来也の本音
戸苅来也はコーヒーを飲みながら、ぼうっとしていた。お気に入りのカフェのお気に入りの椅子。仕事が休みで特に予定がなければ、大抵一度はこのカフェに来る。
スマートフォンを操りながら、トークアプリの佐宗凛とのやり取りを表示させた。
『ねぇ、ドライブ行かない?』
『免許ないよ、ボク』
『じゃあ焼肉屋はどう?』
『あんまり焼肉好きじゃない』
佐宗凛が大ジョッキでビールを飲み干す姿を思い出す。見かけ通りに結構グイグイくるタイプらしい。あまりにもイメージ通りすぎて来也は退屈だ。
男はギャップが大事だって言ってる女はたくさんいるのに、どうしてそれを自分に置き換えないのだろう。あの部活、いや合コンで全てを出し切って、案の定来也を試すような発言を繰り返す。

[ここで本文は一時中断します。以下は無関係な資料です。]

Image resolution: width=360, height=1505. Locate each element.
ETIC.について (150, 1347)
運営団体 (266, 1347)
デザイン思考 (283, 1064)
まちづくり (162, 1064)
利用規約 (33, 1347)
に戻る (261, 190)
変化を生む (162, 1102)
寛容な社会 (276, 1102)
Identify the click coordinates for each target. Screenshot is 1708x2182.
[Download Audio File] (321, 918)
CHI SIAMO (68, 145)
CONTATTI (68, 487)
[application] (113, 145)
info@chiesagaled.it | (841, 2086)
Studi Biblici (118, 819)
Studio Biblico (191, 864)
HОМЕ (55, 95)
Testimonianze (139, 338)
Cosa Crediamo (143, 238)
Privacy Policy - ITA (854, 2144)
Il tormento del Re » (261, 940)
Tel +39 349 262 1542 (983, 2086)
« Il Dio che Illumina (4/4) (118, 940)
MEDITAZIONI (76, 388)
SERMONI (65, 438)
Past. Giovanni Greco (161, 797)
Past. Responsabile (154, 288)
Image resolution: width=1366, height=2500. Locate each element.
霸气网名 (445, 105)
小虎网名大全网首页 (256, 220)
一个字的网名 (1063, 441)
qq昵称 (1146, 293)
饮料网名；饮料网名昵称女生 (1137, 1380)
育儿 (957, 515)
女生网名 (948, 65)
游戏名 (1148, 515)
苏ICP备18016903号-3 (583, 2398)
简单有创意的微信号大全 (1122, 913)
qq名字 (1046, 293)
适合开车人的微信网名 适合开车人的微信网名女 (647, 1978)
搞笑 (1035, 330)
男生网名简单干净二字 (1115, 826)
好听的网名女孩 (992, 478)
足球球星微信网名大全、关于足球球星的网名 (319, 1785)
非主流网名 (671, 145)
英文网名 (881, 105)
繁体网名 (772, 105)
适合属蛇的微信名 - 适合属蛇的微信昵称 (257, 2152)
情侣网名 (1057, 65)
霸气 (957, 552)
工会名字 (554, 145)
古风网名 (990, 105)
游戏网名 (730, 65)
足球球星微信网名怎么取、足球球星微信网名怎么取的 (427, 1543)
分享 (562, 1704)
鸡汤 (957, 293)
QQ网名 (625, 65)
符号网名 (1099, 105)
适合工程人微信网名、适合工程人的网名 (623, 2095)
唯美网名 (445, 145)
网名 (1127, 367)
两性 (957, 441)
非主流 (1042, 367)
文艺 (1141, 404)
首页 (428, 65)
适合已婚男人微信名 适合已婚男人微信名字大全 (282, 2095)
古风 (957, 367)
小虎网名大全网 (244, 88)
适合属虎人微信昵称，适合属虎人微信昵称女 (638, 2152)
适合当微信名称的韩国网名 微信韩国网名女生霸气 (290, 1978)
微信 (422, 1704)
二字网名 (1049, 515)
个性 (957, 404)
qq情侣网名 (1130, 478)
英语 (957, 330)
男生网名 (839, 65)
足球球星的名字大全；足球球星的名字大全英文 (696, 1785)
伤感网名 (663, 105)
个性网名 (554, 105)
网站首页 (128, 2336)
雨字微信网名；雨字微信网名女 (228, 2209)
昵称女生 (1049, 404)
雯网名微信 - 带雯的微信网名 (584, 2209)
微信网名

結婚願望ってあるの、将来の夢って何、自炊とかするの?得意料理は何?ドライブも焼肉も男としてのスペックを試している。
退屈だ、佐宗凛も、毎日も。
来也は本当は働かなくてもいい。一人息子の来也を何よりもかわいがってくれる両親から与えられたマンションは、生きるのに充分な収入をもたらしてくれるし、大学もそのお金で行った。けれど、つまらなくて2年も経たないうちに退学。アルバイトを転々として、今のショップに入っている。
本当は、優しすぎて、来也に悩む隙すら与えない両親に逆らうように普通に大学に入って、就活でめちゃくちゃ苦労して、ごく普通のごく平凡なスーツを着て毎日定刻に疲労をにじませて通うはずだった。そこで不当な扱いを受けて、歯軋りしながらハゲおやじに悪態をつく。
ただどれも想像しただけで刺激の程度は知れていた。実際大学を辞め、フリーターになった時にも退屈な日々が待っているだけだった。両親も「そうなの」と言ったきり説教すらしない。
「自分は甘えている」
その一言に来也はずっと縛られている。もちろん自分は甘い。満たされているし、恵まれてもいる。ただ、それが何なのだ。甘くて満たされていることに罪悪感など感じる必要はないはずだ。だからこそ自分の中でくすぶり続けている「マズイんじゃないか」という得体の知れない恐怖の正体を知りたい。
しばらくカフェでぼうっとしてから自転車にまたがると、スマートフォンに着信が入っていた。隼人くんだ。
「智、落ち込んでたか。あのパーティー女でもいいからもう一度部活するかー」
留守電にご丁寧にメッセージを入れるのはいいけれど、大したことない内容だ。第一、智と読モ女をくっつけようとしていたのは隼人だけで、最初から来也は反対だった。きっと智もそうだろう。乗り気のように見えたのは最初だけで、あとは隼人に言われるがままにあれこれ段取りしていただけだった。
智は本当に彼女が欲しいのだろうか。
来也は最近、この根本的なところを疑っている。自分も隼人の熱量に引っ張られる形で部活に足繁く参加しているけれど、今となっては反省会と称したファミレスや、みんなでつるんで行く温泉なんかが楽しくて続けているようなものだ。まぁ部活が無くなったとしても、3人とは会えるのだろうけれど、隼人の熱量がすごいので言えないだけだ。今となっては、兄貴肌で人のいい隼人に恋人が出来るまでは続けてもいいかなと考えている。最初は同級生で隼人の弟である卓人としょっちゅう遊んでいたのだけれど、結婚して九州に転勤になった卓人とは疎遠になり、代わりに兄貴と仲良しになった。
いくら仲が良くても、仕事と結婚、このタイミングがズレると、なかなか会うのは難しい。特に独身からは既婚者は誘いづらいし、既婚者は誘ってもらえないと外出するのは難しいそうだ。子供ができたりしたらなおさら、パパ友の方が同じ痛みを共有できるだけ気楽ということだった。来也は経済的なところでも、学生という横一列の関係性から抜けたところにいると、ことさら疎外感を感じた。月3万で自分の楽しみを満足させている奴らとは到底話は合わない。
「独身で、金にも困ってなきゃ、到底結婚なんてしたくないだろうなぁ」
既婚者にはこう言われる。そしてそれは「でも金なんかじゃ買えない幸せがあるぞ」という優越感とセットなのだ。だから、隼人から恋人作るぞ、婚活するぞと誘われた時、少しだけワクワクした。自分のペースが乱されるのに、一向に構わないと思えるような女がいたら、今の景色は百八十度変わるかもしれない。それは完璧な女でなければいけないだろう。屈服したくなるような、ひれ伏すような女。もしくはその全てを翻すような男、とか?
とにかく、そういうのと逢ってみたい。